It seems that the tabbrowser extension to firefox has updated itself like six times in the last two weeks.
Now my favorite feature is broken and I can’t seem to fix it.
Previously, when surfing the dope or other pages, I could control-click a link and it would open a new tab in the background. This was great because I could go down the page clicking links and then read them one by one.
Now when I control-click a link, it opens a new tab in the foreground, so I have to click back to the main page to open more tabs.
Now I know there are a million options there, so let me tell you what I don’t want:
I don’t want every link to open a new a new tab.
I don’t want every new tab to open in the background.
I’d still like a shift-click to open a new window.
I’d still like regular clicks to different domains to open a new tab in the foreground.
That’s how it was, anyway, and it was tits.
This has been irking me for weeks and messing up my feng shui (not really), but I’d appreciate any insight.
There’s a reason I hate tabbrowser extensions . . .
Namely, because you have to hit alt-enter to open a link in a new tab from the URL bar. Which is not just oddly inconsistent with the whole “CTRL-click” thing, but also inconsistent with a setting I got used to when I used Mozilla.
I really wish Firefox didn’t offload quite so many of the configurations to third-party extensions . . .
That’s my question, too. I liked using the wheel-click to open a link in a new tab in the background. So I got the TabBrowser extension, even though I didn’t find a description of what it did, figuring that I would be able to figure it out. Still, all I get is “Enhances control over some aspects of tabbed browsing.” But there are apparently no options. Anybody know what this does? (For the record, I have v 1.2.2, and the only update that I was prompted to do was a few days ago.)
Um, installing TBE should have added a “Tab” listing on your main menu bar, which then gives you a cubic shitload of options too numberous to mention. A few of the ones that I found more usable involved when to use tabs, under the “use tab” subpreferences of the tabbrowser extensions preferences.
For instance, for each link clicked on, you can choose to open it in the current tab, open in a new tab, or open in a new background tab. If you choose open in the current tab, you can then say “if it’s a link to an external web site, then open it in a new tab.” This is also where the “load in the background for middle-click” option is.
Then, for each of 6 other classes of links (link from another application, popup, from bookmark, from live bookmark, from history (right clicking on the back/forward buttons and selecting something, say, 2 pages back), from the location bar, and search results from the searchbar), you can select if the link gets opened in the current tab, in a new tab, or a new background tab.

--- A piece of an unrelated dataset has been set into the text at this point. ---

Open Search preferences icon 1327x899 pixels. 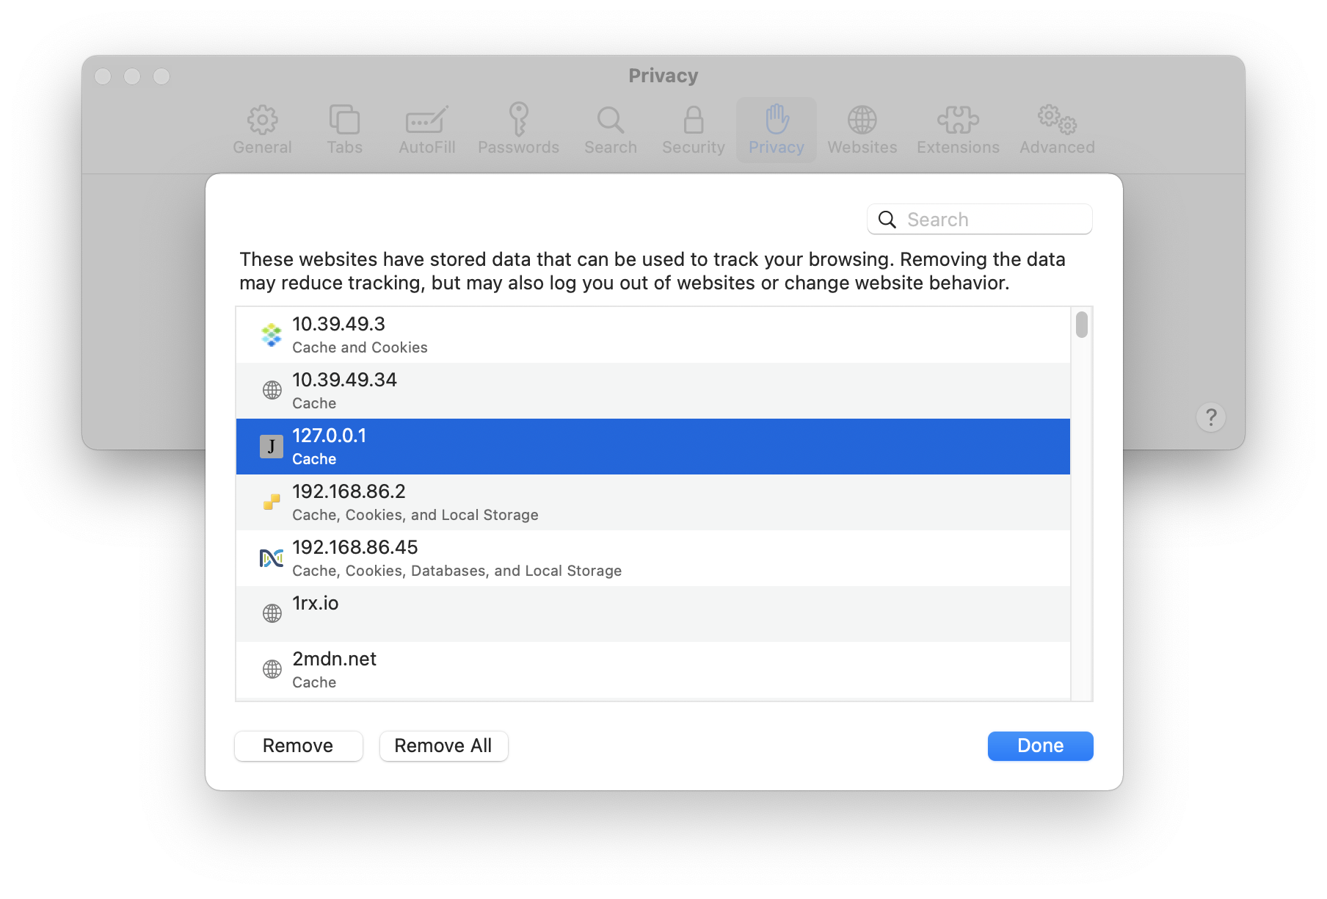(x=610, y=129)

So, for one example, without TBE, search results from the searchbar always show up in the current tab. With TBE, you can make them show up in a new background tab.
I had to uninstall TBE because it’s just too buggy. The last straw was when it started preventing me from installing any new extensions - I’d click on an XPI link and absolutely nothing would happen. Uninstalled it and everything was fine again. I’ll give TBP a shot.

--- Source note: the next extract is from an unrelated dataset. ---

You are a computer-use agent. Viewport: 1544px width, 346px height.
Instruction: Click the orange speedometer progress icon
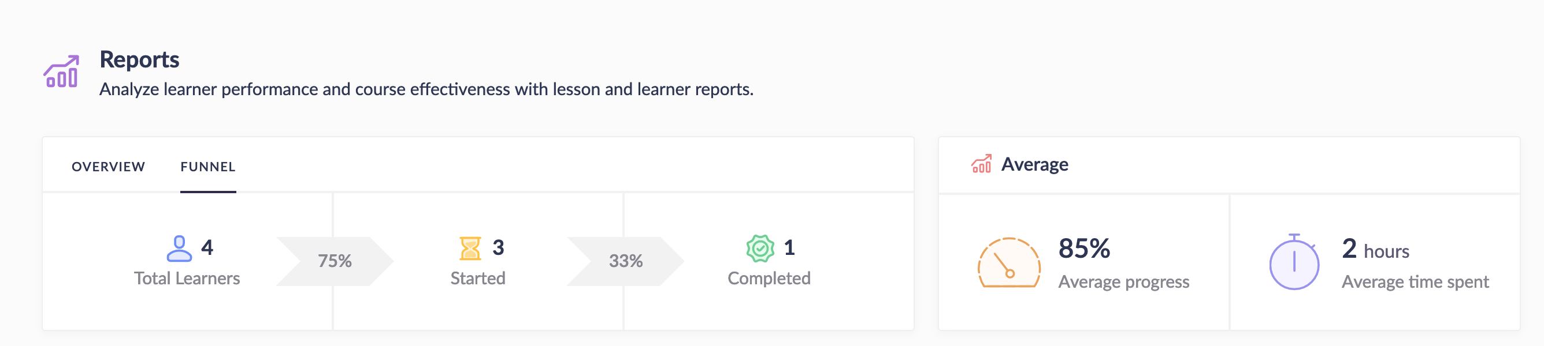pos(1009,263)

This is precisely what happened to me. I love the extension, I think it’s one of the shining examples of how extendable Firefox is, but it’s too damned buggy for me to actually use.
It’s a great idea marred by an unacceptably bad execution.
As for the prediliction of Firefox developers to relegate some things to extensions, it’s partially based on the technical desire to keep the browser small and fast (as opposed to Mozilla, which grew rather slow and bloated with age) and a philosophical desire to keep it simple enough for everyone (whereas Mozilla was by coders and for coders, leaving the Netscape/AOL folks to develop the code into something aimed at nontechnical people).
Firefox began as a proof-of-concept of how easy it was to embed the Gecko rendering engine into a painfully basic but usable browser application. It grew from that into something very nice, but like punk rock it will always err on the side of leaving things out.